Your Annual Compliance Review Is a Document Problem

Ankit Dhiman, Co-founder & CTOJuly 13, 20268 min read
Editorial illustration of compliance evidence documents flowing into an annual review dossier

Key takeaways

  • SEC Rule 206(4)-7 requires every RIA to conduct and document a written annual compliance review, not just a best-practice recommendation.
  • The SEC's December 2025 risk alert found firms that updated compliance policies on paper but never implemented them in practice.
  • The SEC's FY2026 exam priorities, announced November 2025, now explicitly check whether a firm's actual AI use matches its disclosures.
  • A defensible annual review pulls evidence from the CRM, portfolio platform, email archive, and marketing files, then reconciles it against the compliance manual.
  • Firms typically don't add a dedicated compliance hire until north of roughly $2 million in revenue, leaving the review as one job among several for one person.

Ask a compliance officer at a mid-market RIA what their least favorite month of the year is, and most of them will tell you it's whichever month their annual compliance review falls in. Not because the rule is confusing — it isn't, particularly. Because doing it properly means pulling records out of five or six different systems, reading through a year's worth of them, and proving that what actually happened matches what the firm's own policies say should have happened. That's not a compliance problem. It's a document problem wearing a compliance costume.

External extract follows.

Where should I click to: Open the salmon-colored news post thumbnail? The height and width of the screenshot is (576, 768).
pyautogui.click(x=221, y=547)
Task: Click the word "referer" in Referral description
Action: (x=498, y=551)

What the rule actually requires

SEC Rule 206(4)-7 — sometimes just called "the Compliance Rule" — requires every registered investment adviser to review its own compliance policies and procedures at least once a year, and to document that the review happened. Not a suggestion, not a best practice. A firm without a documented annual review has a real, citable deficiency the moment an examiner asks for it.

What actually goes into that review is where it gets heavy. A proper review means pulling the firm's financial and accounting records, its marketing and advertising materials along with whatever performance data was used to substantiate any claims in them, the trade blotter and client correspondence, and personal trading records for anyone at the firm who might be positioned to trade ahead of clients. Then it means going line by line through the compliance manual itself — every control, every certification, every "we do X annually" — and checking whether X actually happened, who did it, and whether there's a record proving it.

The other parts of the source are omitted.